Bumgarner's next find was a stretched Lincoln limou­sine owned by a wealthy farmer who was ridiculed for it by locals as a "high-roller." The man dumped the car at auction, which Bumgarner knowingly grabbed. Before selling the "Farmer's Car," Bumgarner went to a local auto shop run by Rick Bryant and asked him to "fix it up." Bumgarner turned it around for a quick $3,000 profit. He took note of the coachbuilder's name­plate and set off to buy several more. However, those deals simply were not right. Bumgarner ordered two cars and was shipped three. One had no rear heater. It turned out that the Farmer's Car had been built by Carlos Allen, but the next examples were not up to Allen's standards. Doug Donalson, who worked for Bryant at the time, recalls one of those cars. "As little as we knew, we knew it was wrong. It had stadium seats for the jump seats, and all the electrical went through one wire." Bryant, Donalson, and co-worker Craig Serby did what they could. "Let's just go ahead and try to build a quality car," Bumgarner told them.

That was 1977 and the birth of Executive Coach Build­ers-and of not a few industry legends. Opulence was the game, and the old tricks of the 1920s had returned. Executive Coach Builders' first car was sold to the Circus Circus hotel in Las Vegas, with the next examples going to Barron Hilton and other 1970s personalities, including Adnan Khashoggi, Linda Carter, and Natalie Cole. Khashoggi bought two. One of Khashoggi's cars cost $48,000 and featured a sunroof; television and video recorder; $4,000 mobile phone; armrests with built-in controls for the partition, stereo, and temperature; and Donalson's novelty, the dual divider, with separate glass and solid panels. A center cushion that was stored in the trunk could be placed between the seats to form a bed.

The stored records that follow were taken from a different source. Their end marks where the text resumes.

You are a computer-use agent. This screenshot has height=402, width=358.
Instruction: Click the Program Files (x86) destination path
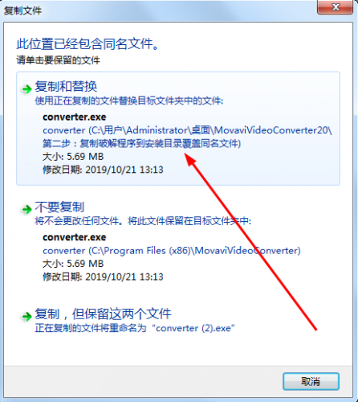point(172,251)
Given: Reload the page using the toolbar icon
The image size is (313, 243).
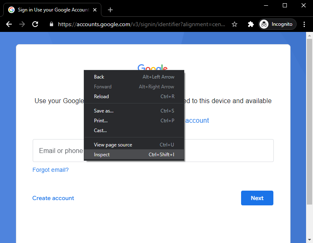Looking at the screenshot, I should pyautogui.click(x=35, y=24).
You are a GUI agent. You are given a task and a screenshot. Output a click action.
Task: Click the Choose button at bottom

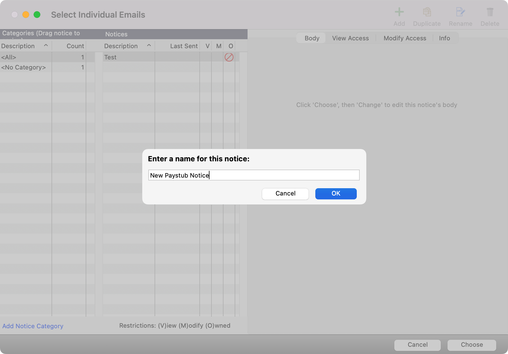click(x=472, y=345)
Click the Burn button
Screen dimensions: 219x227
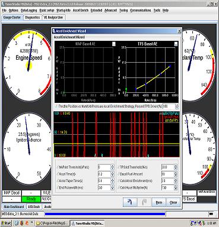click(159, 202)
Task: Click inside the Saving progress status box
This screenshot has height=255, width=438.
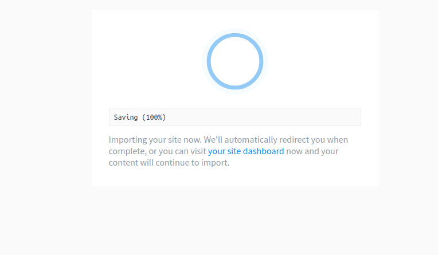Action: click(235, 117)
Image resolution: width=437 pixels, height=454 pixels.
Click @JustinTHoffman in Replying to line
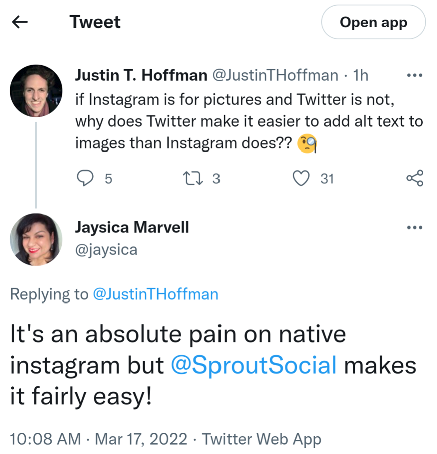[156, 294]
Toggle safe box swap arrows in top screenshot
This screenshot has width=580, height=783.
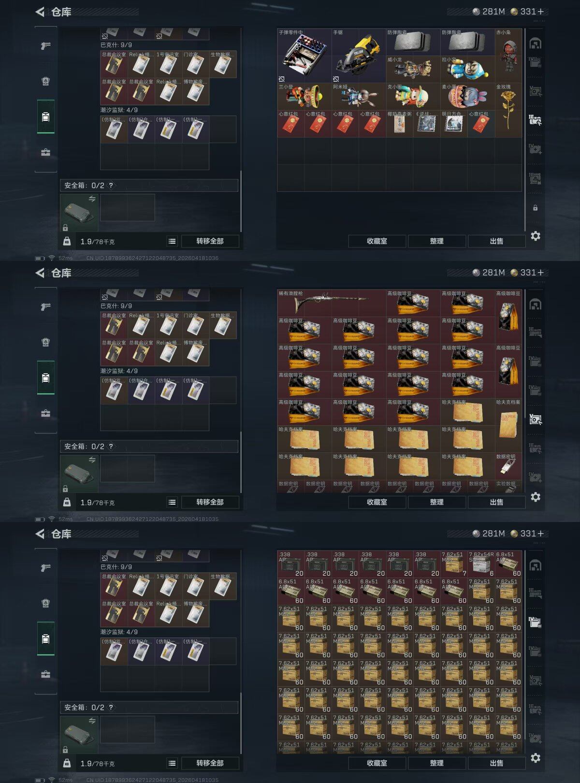tap(92, 199)
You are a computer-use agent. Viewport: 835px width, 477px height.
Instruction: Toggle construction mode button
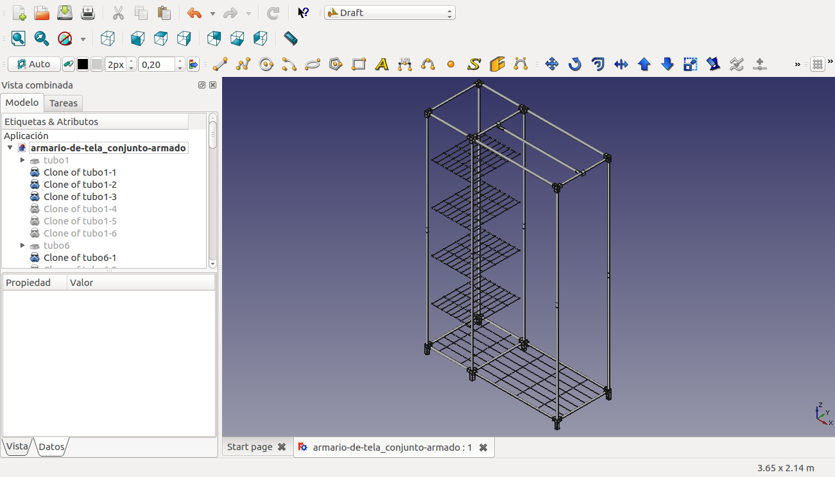(x=67, y=64)
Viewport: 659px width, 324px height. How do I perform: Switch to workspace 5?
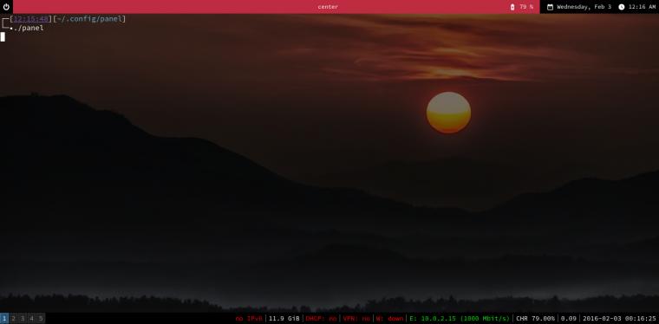pyautogui.click(x=41, y=319)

Bumgarner sold Executive Coach Builders in 1981, although he worked with the company from 1988 to 1993. That year, he officially rejoined the industry with the formation of Springfield Coachbuilders. "Just like the old times," he says. He hired a few people who "liked the way I do business," and today he gladly runs the company "my way." As he explains it, "We're a small operation. For us, a meeting lasts fifteen min­utes. The cars are hand-built, top-end cars."

A 1983 buyer of Executive Coach Builders, Ron Farris, might have invented the slogan, "I'm not just the owner...," for his first acquaintance with the company was as a client earlier that year. He liked the car so much that he bought the company. Executive Coach Builders spent the remainder of the decade riding the top of the stretch limousine wave. However, typical of growing industries, original partners formed new and competitive enterprises, and talent jumped from one company to another.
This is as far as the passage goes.